> _WHAT THE TASK ASKS_:
Lay out every line of the records below as a Markdown table with two columns, Row and Line, where Row numbers each line and blank lines are skipped. Leave the pictures out of the answer.
☆ ☆ ☆ ☆ ☆
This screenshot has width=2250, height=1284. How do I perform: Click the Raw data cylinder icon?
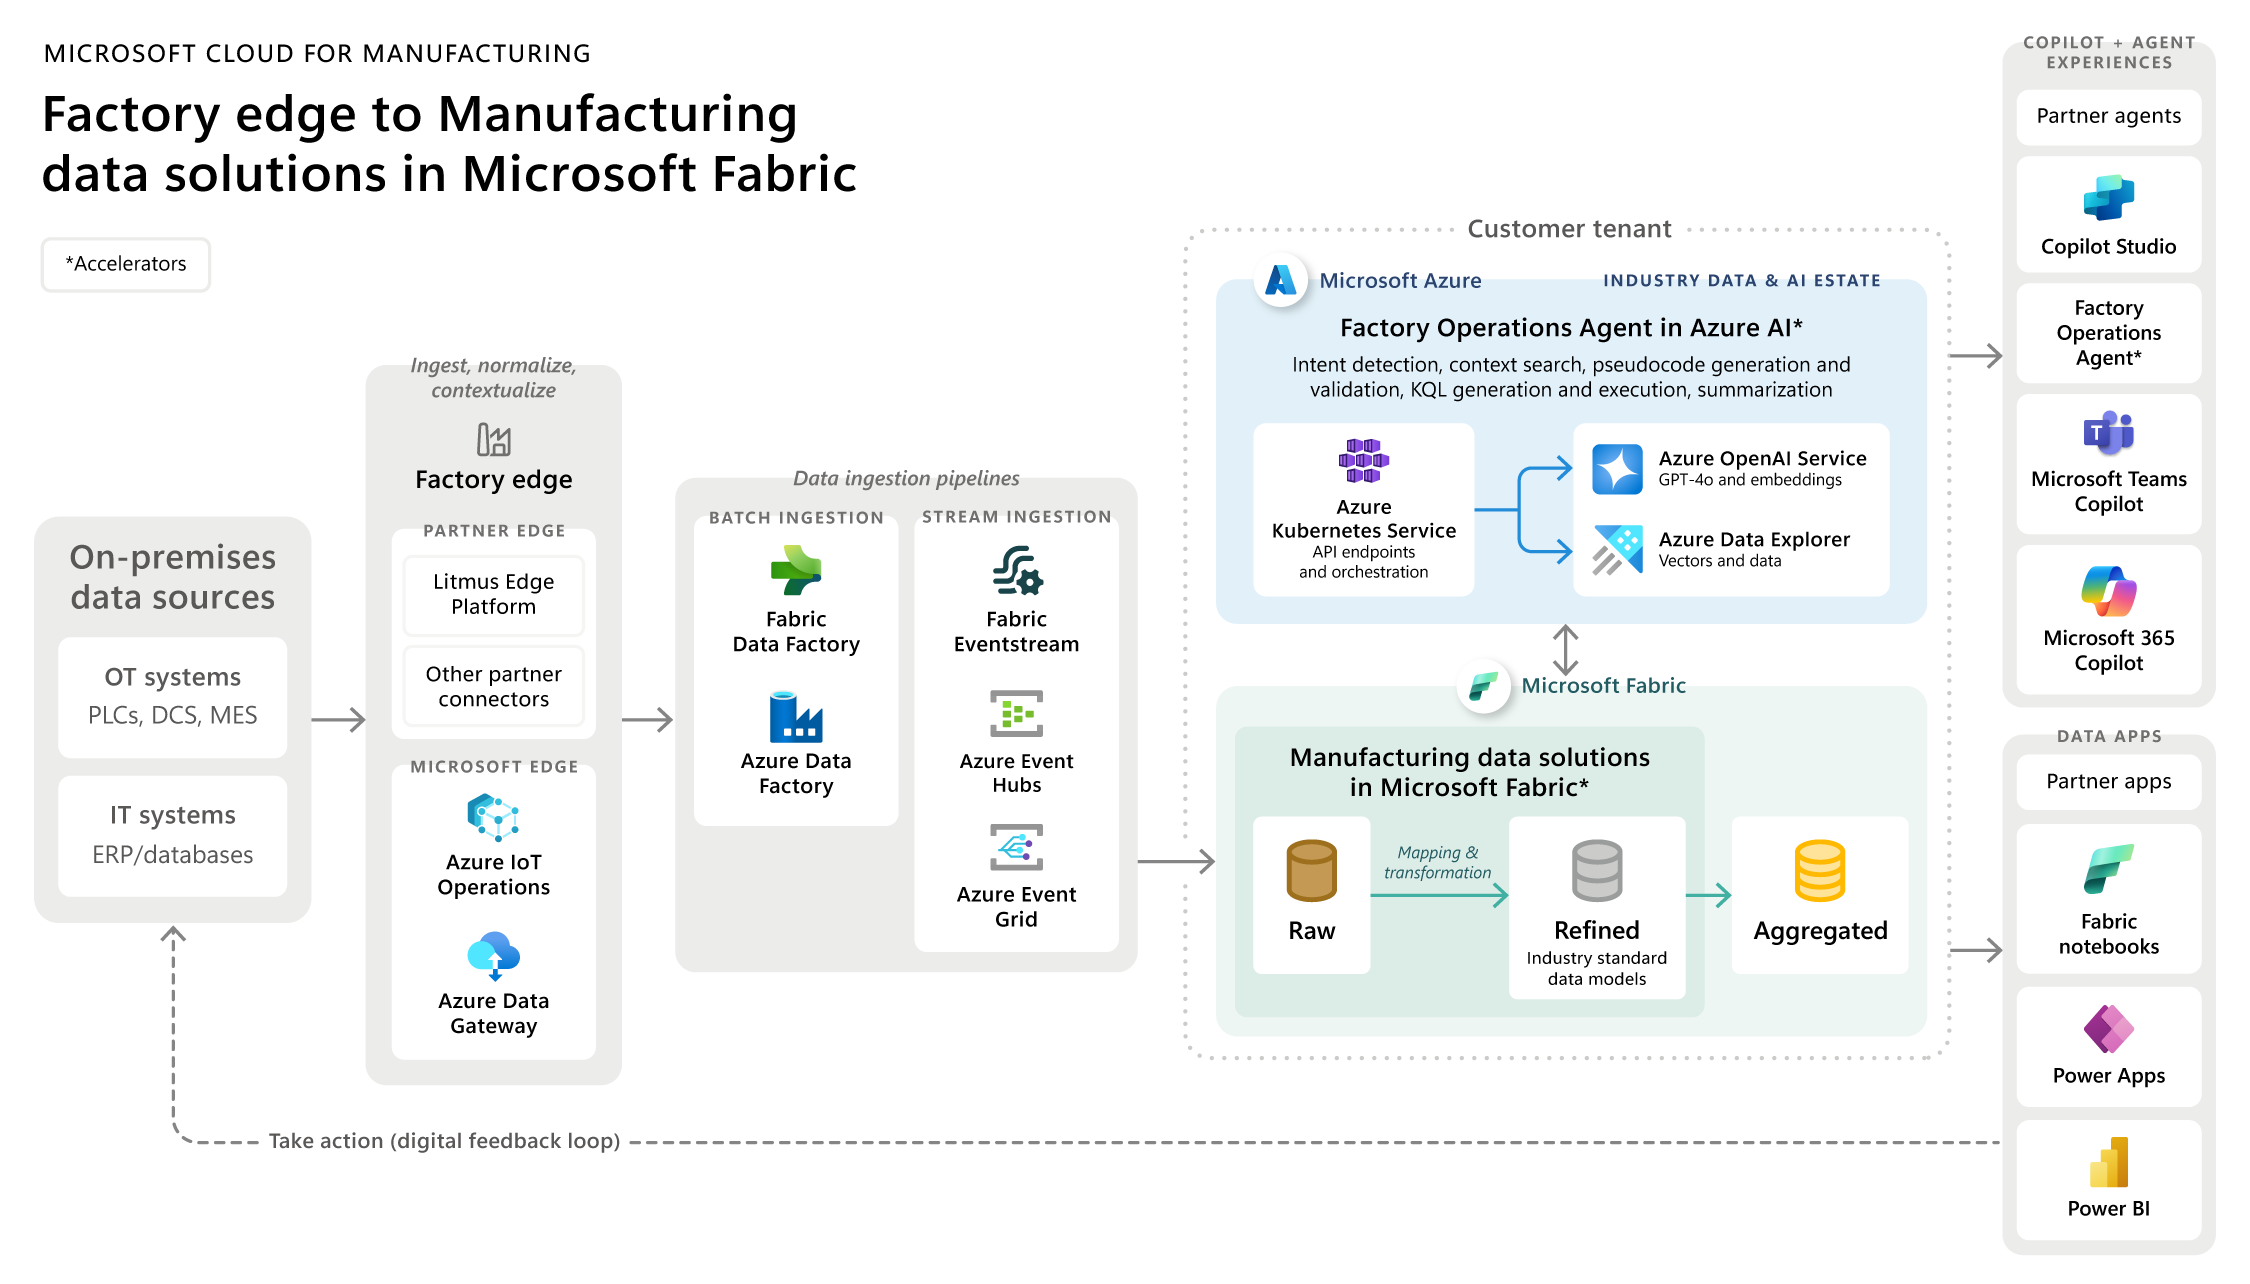click(1311, 871)
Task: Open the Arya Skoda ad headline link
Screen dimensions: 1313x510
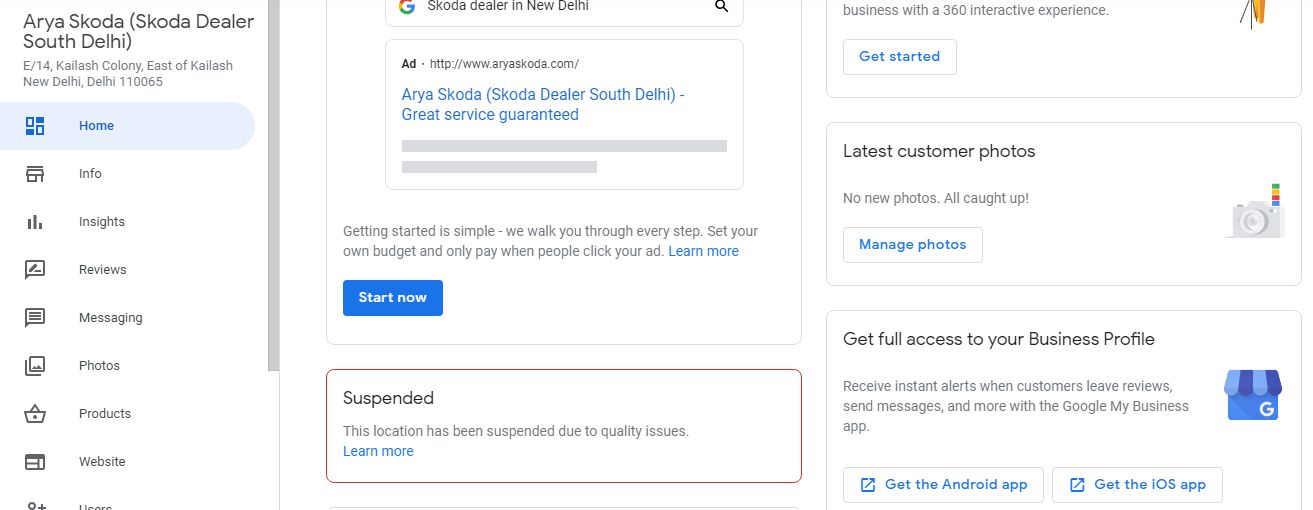Action: coord(543,105)
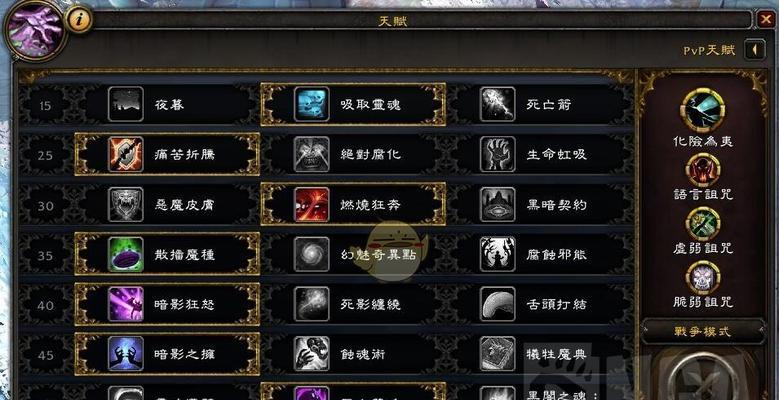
☆ ☆ ☆ ☆ ☆
> _WRITTEN REPLY_:
| Row | Line |
|---|---|
| 1 | This screenshot has width=2250, height=1284. How do I perform: Click the Raw data cylinder icon? |
| 2 | click(1311, 871) |
| 3 | Task: Open the Arya Skoda ad headline link |
| 4 | Screen dimensions: 1313x510 |
| 5 | Action: coord(543,105) |